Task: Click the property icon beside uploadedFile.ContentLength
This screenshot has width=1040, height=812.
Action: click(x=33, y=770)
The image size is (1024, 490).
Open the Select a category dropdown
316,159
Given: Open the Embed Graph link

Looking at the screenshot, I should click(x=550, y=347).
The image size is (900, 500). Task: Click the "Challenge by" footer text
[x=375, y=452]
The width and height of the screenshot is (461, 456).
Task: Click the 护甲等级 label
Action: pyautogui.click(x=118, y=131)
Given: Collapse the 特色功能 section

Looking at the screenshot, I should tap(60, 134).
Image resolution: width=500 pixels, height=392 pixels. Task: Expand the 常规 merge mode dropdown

[What is being asked] The material above must be output in full. Keep every word as it is.

[Solution to the exercise]
Task: Click the property icon beside uploadedFile.ContentLength
This screenshot has width=1040, height=812.
Action: click(x=33, y=770)
The image size is (1024, 490).
Open the Select a category dropdown
316,159
Given: Open the Embed Graph link

Looking at the screenshot, I should click(x=550, y=347).
The image size is (900, 500). Task: Click the "Challenge by" footer text
[x=375, y=452]
The width and height of the screenshot is (461, 456).
Task: Click the 护甲等级 label
Action: pyautogui.click(x=118, y=131)
Given: Collapse the 特色功能 section

Looking at the screenshot, I should tap(60, 134).
Image resolution: width=500 pixels, height=392 pixels. Task: Expand the 常规 merge mode dropdown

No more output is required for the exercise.